* _DATA EXTRACT_

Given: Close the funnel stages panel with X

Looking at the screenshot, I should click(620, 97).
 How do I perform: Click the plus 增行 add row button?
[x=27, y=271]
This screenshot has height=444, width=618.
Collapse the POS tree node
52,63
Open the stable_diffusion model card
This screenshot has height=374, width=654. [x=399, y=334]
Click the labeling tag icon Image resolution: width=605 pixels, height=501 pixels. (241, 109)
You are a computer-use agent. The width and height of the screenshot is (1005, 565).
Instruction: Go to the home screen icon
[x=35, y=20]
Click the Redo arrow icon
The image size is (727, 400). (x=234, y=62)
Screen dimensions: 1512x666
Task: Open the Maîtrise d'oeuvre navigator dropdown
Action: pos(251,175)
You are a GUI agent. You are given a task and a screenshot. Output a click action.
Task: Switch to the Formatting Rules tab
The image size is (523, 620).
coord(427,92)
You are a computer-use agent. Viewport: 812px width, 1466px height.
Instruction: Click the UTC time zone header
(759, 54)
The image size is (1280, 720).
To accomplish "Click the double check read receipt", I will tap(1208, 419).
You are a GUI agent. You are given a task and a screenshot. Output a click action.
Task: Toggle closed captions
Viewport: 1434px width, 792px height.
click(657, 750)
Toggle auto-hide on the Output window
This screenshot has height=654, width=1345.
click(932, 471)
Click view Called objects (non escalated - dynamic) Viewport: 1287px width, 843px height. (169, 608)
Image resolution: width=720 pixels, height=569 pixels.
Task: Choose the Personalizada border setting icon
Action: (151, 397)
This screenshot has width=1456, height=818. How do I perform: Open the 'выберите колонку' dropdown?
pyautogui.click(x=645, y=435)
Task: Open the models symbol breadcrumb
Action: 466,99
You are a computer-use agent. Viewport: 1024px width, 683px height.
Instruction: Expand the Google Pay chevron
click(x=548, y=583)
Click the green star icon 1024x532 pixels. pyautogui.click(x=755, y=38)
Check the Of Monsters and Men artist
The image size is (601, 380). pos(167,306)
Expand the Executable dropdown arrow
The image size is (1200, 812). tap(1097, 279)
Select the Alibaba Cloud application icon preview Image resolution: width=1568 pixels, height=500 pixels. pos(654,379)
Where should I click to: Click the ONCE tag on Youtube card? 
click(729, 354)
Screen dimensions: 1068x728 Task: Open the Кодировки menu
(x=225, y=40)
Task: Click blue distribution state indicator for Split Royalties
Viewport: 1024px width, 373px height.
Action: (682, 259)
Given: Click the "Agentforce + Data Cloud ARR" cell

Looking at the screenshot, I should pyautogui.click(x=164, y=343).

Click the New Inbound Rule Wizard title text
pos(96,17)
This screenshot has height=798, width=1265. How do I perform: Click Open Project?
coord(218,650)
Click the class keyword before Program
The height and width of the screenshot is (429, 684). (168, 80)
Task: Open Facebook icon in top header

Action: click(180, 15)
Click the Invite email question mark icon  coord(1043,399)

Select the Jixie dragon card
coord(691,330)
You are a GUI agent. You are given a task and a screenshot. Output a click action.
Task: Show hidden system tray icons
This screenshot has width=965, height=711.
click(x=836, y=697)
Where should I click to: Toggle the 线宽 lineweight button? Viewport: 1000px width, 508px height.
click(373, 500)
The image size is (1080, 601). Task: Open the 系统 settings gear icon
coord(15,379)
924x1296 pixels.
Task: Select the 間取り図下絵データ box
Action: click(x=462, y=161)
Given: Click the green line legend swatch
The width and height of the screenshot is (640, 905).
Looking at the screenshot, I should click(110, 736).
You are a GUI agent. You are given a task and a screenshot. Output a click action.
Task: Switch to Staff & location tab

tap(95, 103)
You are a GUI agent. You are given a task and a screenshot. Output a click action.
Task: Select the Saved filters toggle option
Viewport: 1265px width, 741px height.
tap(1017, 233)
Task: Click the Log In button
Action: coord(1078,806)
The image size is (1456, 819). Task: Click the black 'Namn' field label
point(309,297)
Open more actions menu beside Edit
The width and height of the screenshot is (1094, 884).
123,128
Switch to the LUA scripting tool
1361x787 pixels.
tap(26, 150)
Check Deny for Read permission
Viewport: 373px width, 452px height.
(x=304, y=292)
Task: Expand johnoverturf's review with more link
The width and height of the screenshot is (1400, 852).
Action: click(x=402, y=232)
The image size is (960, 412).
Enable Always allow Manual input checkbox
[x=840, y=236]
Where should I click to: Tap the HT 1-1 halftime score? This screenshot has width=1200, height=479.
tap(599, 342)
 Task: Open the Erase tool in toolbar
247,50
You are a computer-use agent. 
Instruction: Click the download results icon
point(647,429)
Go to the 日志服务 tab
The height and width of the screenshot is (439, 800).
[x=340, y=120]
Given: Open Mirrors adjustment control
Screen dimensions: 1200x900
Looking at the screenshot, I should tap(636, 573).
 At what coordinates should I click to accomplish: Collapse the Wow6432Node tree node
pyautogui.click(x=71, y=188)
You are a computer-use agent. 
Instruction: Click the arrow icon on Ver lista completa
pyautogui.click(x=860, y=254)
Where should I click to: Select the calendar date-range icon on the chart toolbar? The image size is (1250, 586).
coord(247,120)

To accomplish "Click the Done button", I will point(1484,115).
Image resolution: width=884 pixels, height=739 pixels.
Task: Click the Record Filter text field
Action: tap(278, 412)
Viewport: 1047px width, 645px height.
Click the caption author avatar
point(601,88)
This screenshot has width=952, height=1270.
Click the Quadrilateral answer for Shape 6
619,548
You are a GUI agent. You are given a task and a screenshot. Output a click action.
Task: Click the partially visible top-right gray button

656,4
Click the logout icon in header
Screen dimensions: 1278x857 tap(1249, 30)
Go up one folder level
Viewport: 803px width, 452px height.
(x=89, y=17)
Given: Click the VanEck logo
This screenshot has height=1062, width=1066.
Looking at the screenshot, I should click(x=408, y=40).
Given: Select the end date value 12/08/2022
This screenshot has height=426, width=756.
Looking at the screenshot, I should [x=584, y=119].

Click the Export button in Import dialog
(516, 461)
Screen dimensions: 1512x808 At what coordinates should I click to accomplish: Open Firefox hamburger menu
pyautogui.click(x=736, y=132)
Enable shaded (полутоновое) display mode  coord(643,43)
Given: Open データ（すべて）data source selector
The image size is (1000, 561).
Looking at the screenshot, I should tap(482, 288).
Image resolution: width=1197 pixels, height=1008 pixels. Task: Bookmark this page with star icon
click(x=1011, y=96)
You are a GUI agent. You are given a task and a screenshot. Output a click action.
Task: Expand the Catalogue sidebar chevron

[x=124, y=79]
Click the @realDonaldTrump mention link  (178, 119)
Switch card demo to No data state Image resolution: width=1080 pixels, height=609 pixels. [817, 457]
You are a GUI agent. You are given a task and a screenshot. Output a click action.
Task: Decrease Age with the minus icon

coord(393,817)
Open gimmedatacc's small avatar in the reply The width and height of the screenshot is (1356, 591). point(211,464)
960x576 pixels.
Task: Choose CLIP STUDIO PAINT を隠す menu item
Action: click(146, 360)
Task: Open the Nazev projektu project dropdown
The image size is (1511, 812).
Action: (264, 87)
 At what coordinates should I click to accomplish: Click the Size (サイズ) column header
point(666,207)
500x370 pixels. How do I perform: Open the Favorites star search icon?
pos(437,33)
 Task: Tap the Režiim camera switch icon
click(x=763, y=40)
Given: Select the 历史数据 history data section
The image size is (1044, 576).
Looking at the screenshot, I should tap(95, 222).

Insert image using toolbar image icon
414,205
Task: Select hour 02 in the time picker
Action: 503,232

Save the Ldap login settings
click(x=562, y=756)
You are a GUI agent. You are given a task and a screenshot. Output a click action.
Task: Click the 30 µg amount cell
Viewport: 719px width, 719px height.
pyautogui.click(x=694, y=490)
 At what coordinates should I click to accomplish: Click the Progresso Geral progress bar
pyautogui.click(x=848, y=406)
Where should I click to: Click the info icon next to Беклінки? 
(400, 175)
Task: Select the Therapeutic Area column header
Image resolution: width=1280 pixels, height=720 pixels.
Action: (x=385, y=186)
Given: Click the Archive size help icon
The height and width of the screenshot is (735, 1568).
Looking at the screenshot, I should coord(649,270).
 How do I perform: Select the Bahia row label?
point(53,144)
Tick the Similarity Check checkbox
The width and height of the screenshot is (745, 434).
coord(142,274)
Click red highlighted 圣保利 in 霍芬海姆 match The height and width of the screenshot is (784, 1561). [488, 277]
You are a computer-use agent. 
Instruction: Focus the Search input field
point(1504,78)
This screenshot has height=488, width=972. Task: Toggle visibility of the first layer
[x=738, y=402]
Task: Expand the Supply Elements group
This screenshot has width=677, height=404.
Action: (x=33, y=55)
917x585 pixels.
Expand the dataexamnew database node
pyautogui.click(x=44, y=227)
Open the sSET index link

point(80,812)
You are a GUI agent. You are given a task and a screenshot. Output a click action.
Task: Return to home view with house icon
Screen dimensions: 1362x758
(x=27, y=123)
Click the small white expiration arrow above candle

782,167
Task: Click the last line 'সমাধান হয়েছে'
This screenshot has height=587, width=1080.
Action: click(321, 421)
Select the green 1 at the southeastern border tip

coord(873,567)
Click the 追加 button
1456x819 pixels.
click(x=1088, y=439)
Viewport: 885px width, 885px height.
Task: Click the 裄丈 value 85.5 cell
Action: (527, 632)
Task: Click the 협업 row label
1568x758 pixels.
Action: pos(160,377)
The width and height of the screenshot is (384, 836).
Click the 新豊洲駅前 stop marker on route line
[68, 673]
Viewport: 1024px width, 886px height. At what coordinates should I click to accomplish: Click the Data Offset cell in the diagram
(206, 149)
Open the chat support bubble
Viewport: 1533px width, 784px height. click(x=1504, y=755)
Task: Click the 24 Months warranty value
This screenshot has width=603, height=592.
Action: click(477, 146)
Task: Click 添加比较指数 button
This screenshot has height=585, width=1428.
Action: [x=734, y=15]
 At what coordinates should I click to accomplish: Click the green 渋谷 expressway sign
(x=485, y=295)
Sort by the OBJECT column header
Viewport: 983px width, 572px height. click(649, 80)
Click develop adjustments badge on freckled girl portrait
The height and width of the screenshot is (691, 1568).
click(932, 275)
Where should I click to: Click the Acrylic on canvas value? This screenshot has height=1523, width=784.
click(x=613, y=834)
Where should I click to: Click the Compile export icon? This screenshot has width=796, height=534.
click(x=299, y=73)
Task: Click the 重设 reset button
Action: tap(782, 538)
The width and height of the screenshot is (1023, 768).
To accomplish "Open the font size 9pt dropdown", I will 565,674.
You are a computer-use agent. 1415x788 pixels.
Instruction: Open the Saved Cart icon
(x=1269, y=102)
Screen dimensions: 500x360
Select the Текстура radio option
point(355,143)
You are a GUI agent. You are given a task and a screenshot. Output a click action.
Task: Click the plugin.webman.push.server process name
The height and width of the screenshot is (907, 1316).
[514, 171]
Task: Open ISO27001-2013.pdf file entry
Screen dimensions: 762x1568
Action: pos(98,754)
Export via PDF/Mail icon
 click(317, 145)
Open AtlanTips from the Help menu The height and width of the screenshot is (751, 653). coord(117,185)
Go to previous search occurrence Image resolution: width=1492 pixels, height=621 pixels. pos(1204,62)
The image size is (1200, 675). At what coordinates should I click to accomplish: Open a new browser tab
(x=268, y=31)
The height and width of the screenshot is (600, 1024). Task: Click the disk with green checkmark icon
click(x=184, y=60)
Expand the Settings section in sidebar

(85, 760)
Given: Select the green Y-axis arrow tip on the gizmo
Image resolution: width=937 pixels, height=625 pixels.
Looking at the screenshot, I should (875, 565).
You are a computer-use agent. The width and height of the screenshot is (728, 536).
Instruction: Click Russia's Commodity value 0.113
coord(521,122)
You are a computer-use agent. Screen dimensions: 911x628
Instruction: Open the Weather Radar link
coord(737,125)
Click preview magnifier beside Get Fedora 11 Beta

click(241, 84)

* _WHAT THIS TASK INVOLVES_
In the records above, locate the lines holding the word "state". Copy each of them.

* _RESULT OF THE TASK_
Task: Click blue distribution state indicator for Split Royalties
Switch card demo to No data state Image resolution: width=1080 pixels, height=609 pixels. [817, 457]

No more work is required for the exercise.